I encourage you, if you do not already, to begin incorporating essential oils into your homeschool classroom (and if your children go to school outside of the home, use essential oils with homework and studying). The Out-Of-Sync Child Has Fun explains, "smell plays an important part in establishing and reviving memories. When we smell something, the olfactory stimulus zips directly to an ancient structure in our brain, the limbic system, without taking a detour. (Other senses send information to the brain through more circuitous routes)." Higley's Reference Guide for Essential Oils states, "The limbic system includes structures such as the hippocampus (long-term memory), the amygdala (emotions), the hypothalamus (autonomic nervous system and hormones), and the cingulate gyrus (regulates blood pressure, heart rate, and attention). It is due to the fact that the olfactory system is so closely connected to the limbic system that essential oils have such profound physiological and psychological effects." Smelling certain scents may improve memory and attention (i.e. peppermint), while smelling other scents may help a child relax (i.e. lavender). As you incorporate more senses into learning, memory, attention, and association increases.
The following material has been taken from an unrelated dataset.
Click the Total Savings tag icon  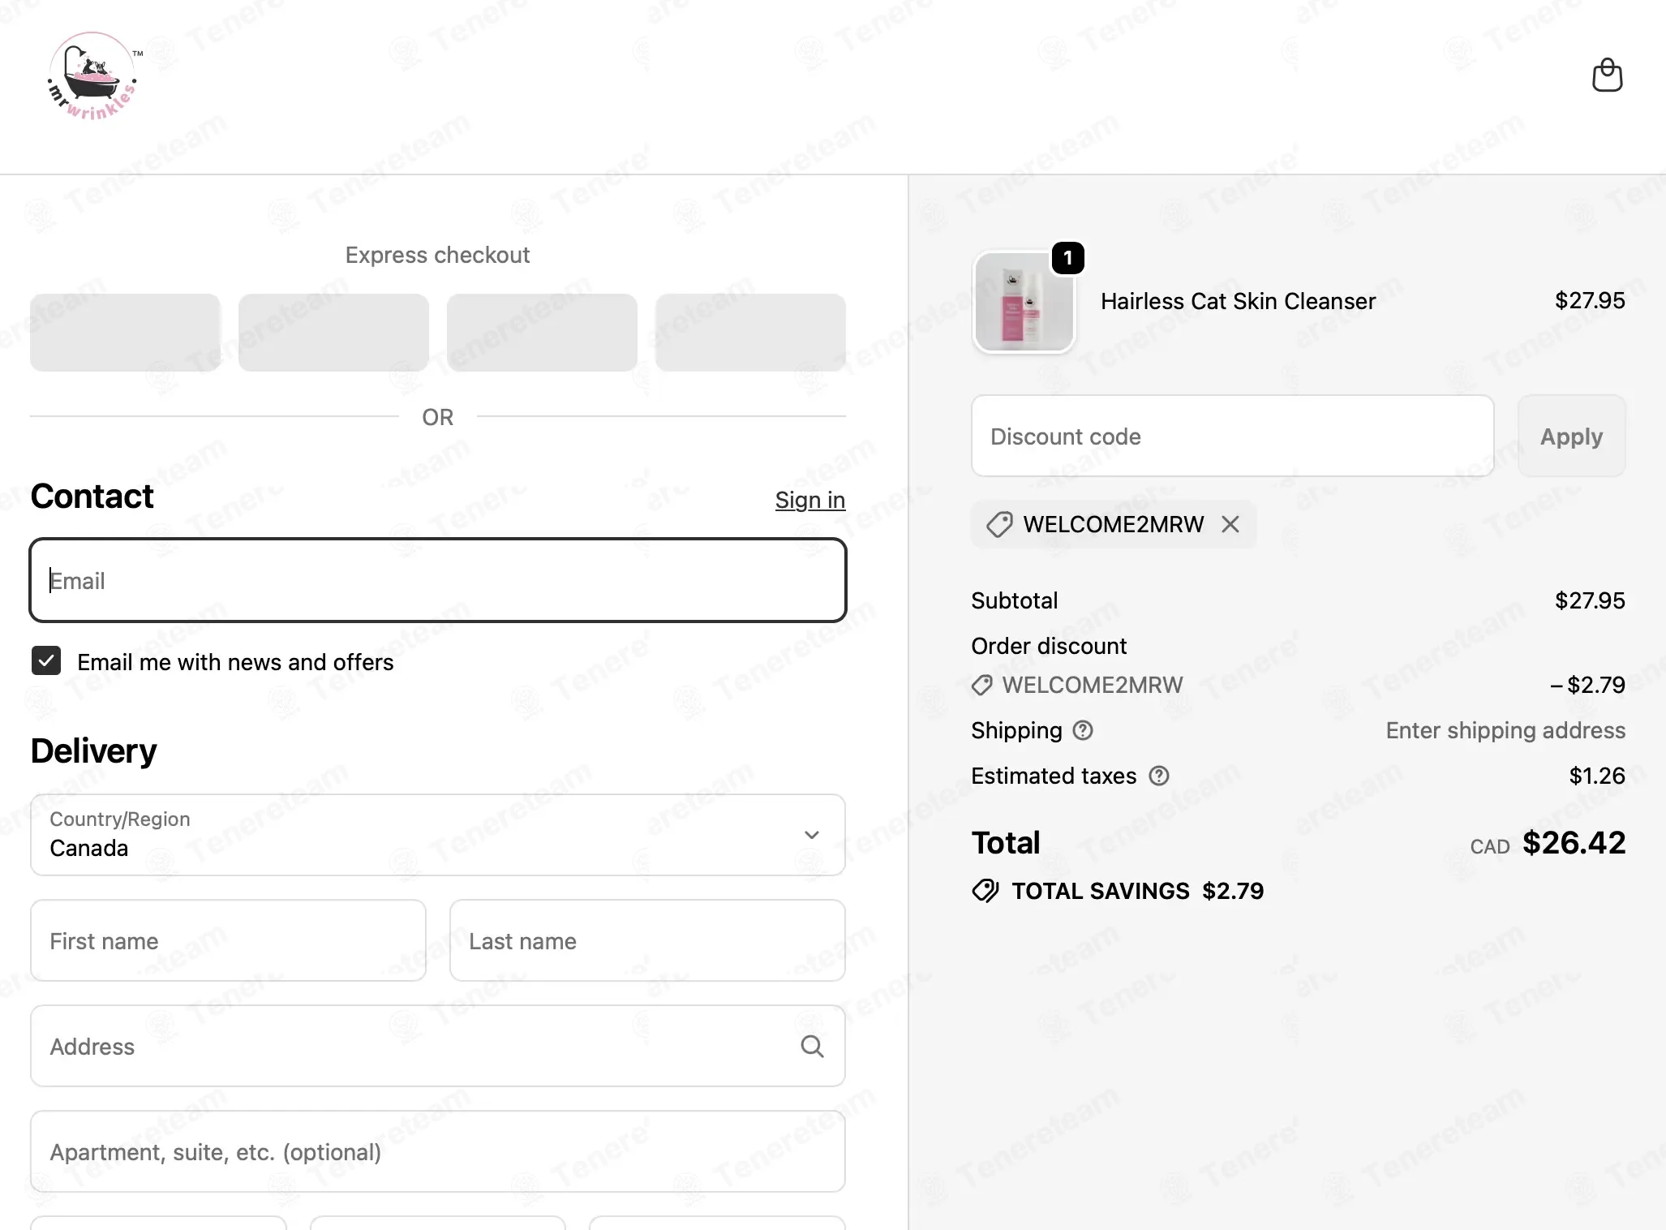pos(985,891)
Christmas Tree Painting and Sight Words
Here is an example of a multisensory lesson for preschool and early-elementary aged students. You can easily alter this activity for older students.
To prepare, mix:
5 drops of an "earthy" essential oil
2 tsps. salt (for texture)
1/2 cup green paint
I used Sandalwood EO because it is the most "earthy" smelling oil we have. Other choices may be Frankincense, Cedar, Cypress, Fir, Pine, Spruce, Evergreen Essence, Christmas Spirit, or 3 Wise Men.
Have the children paint a tree. Discuss the way the paint smells. Ask them if it reminds them of anything. Talk about a time you went for a walk thru the woods (or maybe talk about last Christmas if you had a live tree in your house). What did you see? What did you hear?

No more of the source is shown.